Booths has posted full-year sales increase of 4.4% to £296.7m in the year to 2 April 2022 (up £12.6m from £284.1m the year before) due to a return of regular trading patterns post-Covid as well as a record-breaking Christmas season in 2021.
Profits before tax rose to £3m from £1.9m, while EBITDA grew by £1.4m to £13.3m (versus £11.9m in 2021).
The retailer said the continued effects of the pandemic could still be seen in the past 12 months of “extraordinary profitability”, which it did not expect to continue “at these levels” in the current financial year.
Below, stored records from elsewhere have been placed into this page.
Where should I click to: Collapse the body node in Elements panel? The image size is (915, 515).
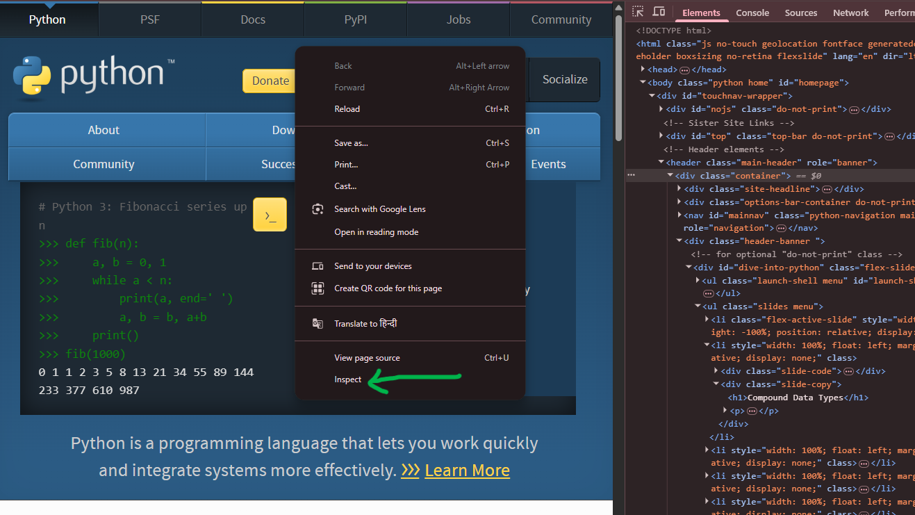click(642, 82)
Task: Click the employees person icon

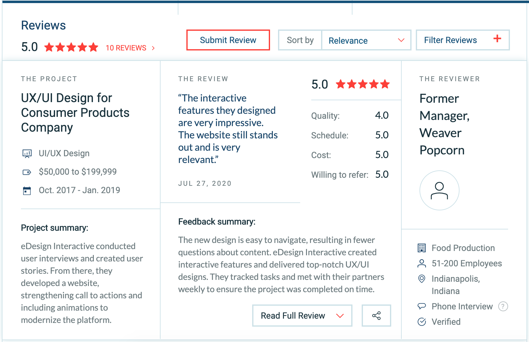Action: pyautogui.click(x=422, y=263)
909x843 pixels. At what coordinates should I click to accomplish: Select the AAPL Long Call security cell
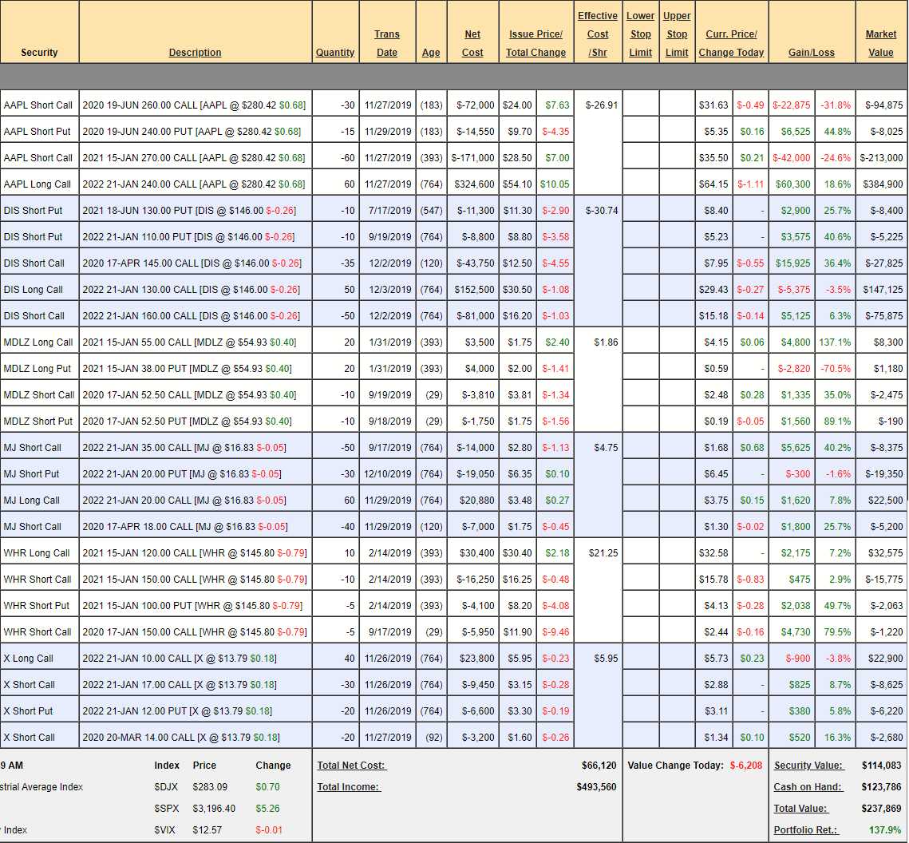38,184
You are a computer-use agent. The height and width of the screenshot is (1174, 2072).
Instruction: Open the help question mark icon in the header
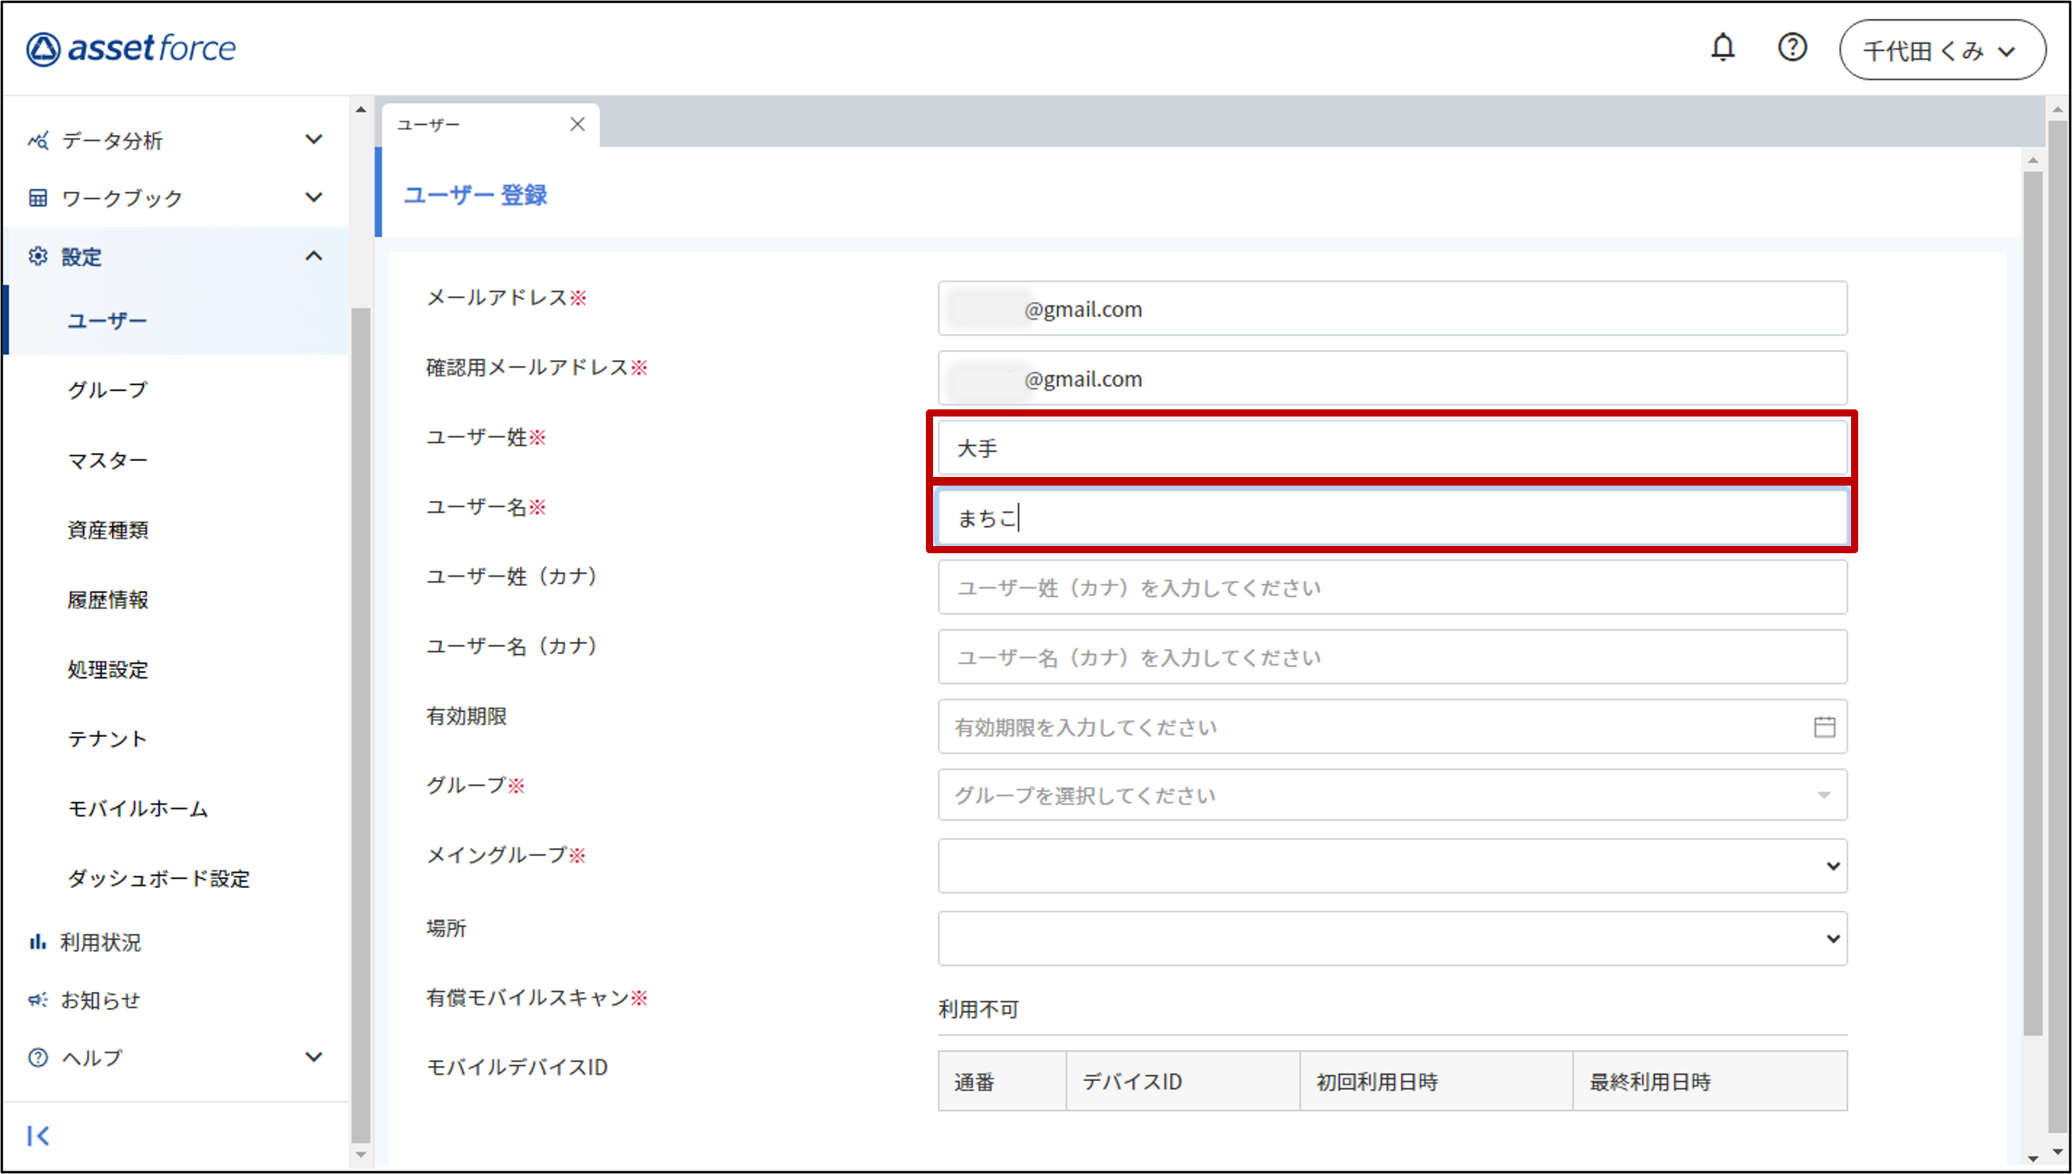coord(1791,48)
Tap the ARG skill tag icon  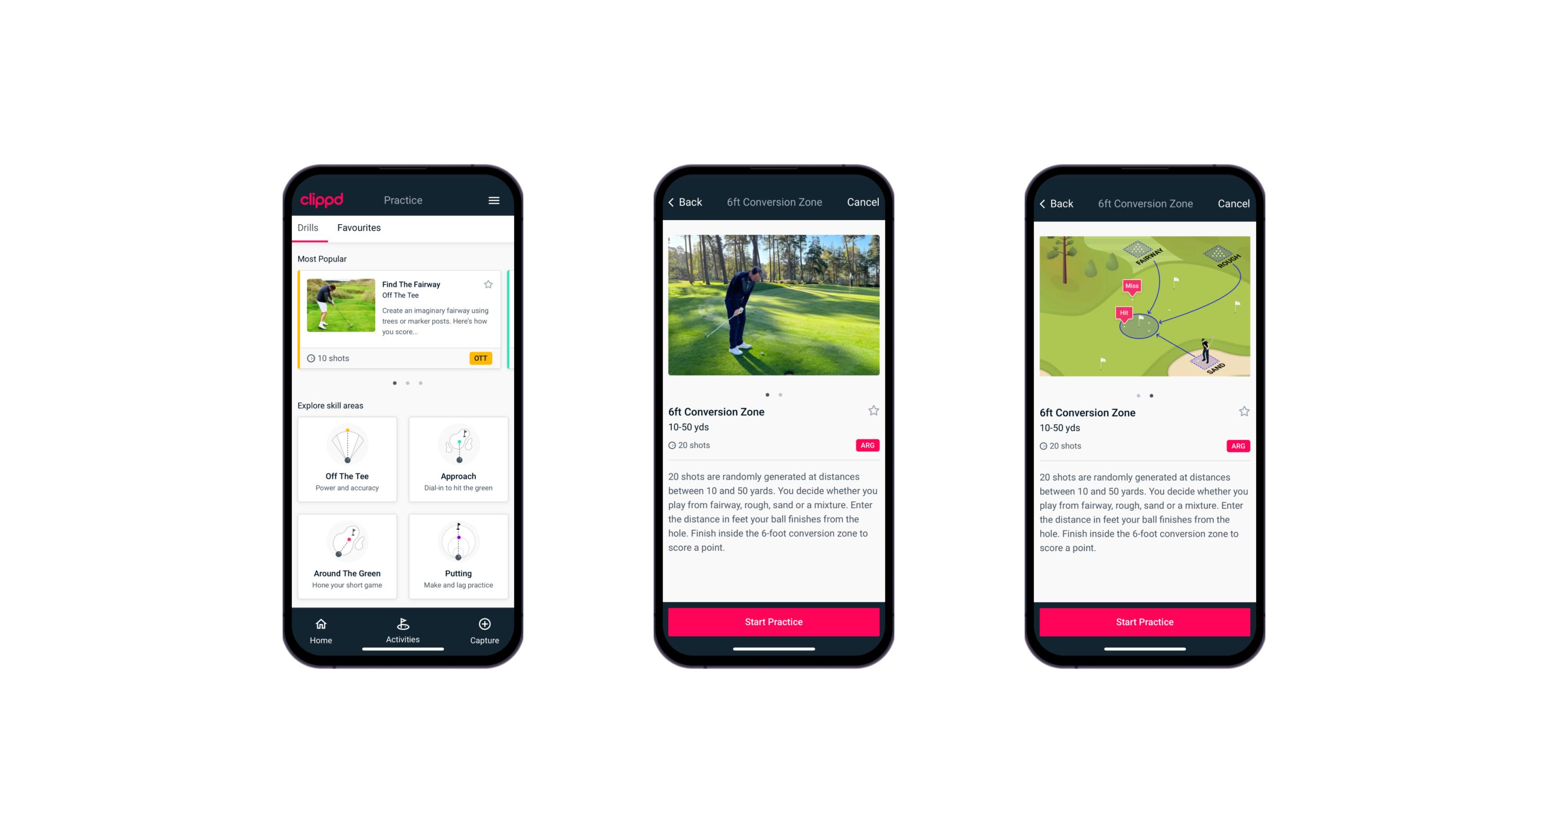click(x=868, y=445)
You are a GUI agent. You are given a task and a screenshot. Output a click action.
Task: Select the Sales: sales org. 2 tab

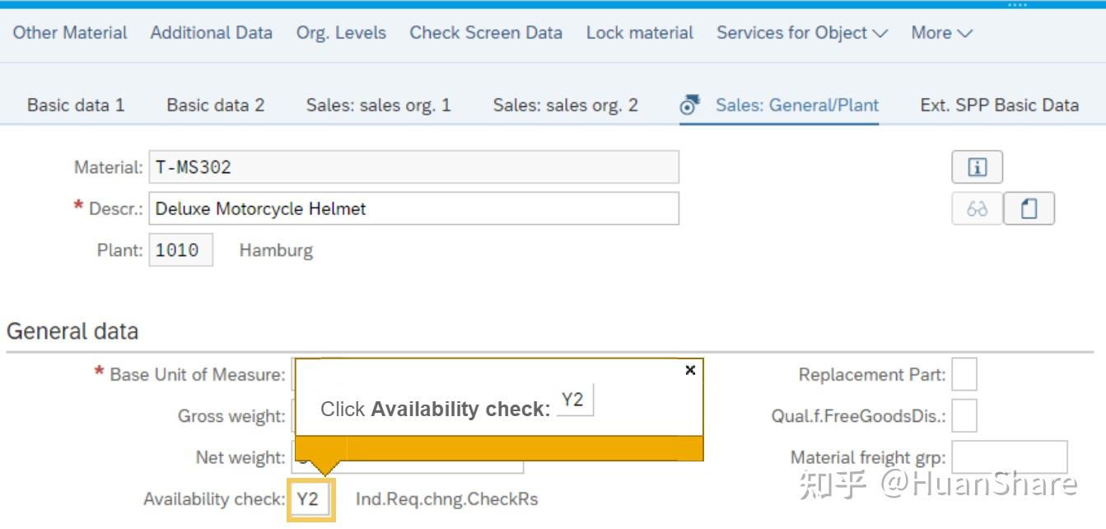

Increased footfall and higher basket spend contributed to the company’s sales and profit increase. Last year’s Christmas period was particularly significant for the business, with sales up 6.5% over the three-week trading period to 1 January 2022 compared with the same period the year before.
Booths said in its latest financial accounts that trading patterns in 2021 were “mixed” due to the government-imposed lockdowns, which affected café operations throughout the year.
However, a rebound in performance for its Lake District stores once domestic travelling restrictions eased contributed to a boost in sales.
Despite being upbeat about the full-year results, CEO Edwin Booth warned of looming difficulties for the family-owned business as inflationary pressures mounted.
“Just as with the advent of the pandemic, we are being fleet of foot to recognise difficulties and address them swiftly as they arise,” he said.
“I am in doubt that the financial performance of the business will not be as extraordinary as in the past two years. However, we will take every opportunity to present Booths’ customers with the best value possible and ensure that we look after both their palates and pockets.”
He added that Booths has seen a reduction of volume sales since the cost of living crisis began intensifying earlier this year, and that he was “keeping a very close eye on the differential between volume and retail sales values”.
“In addition, the board has been swift to determine actions to mitigate costs in such a way to protect the intrinsic value of the Booths offer.”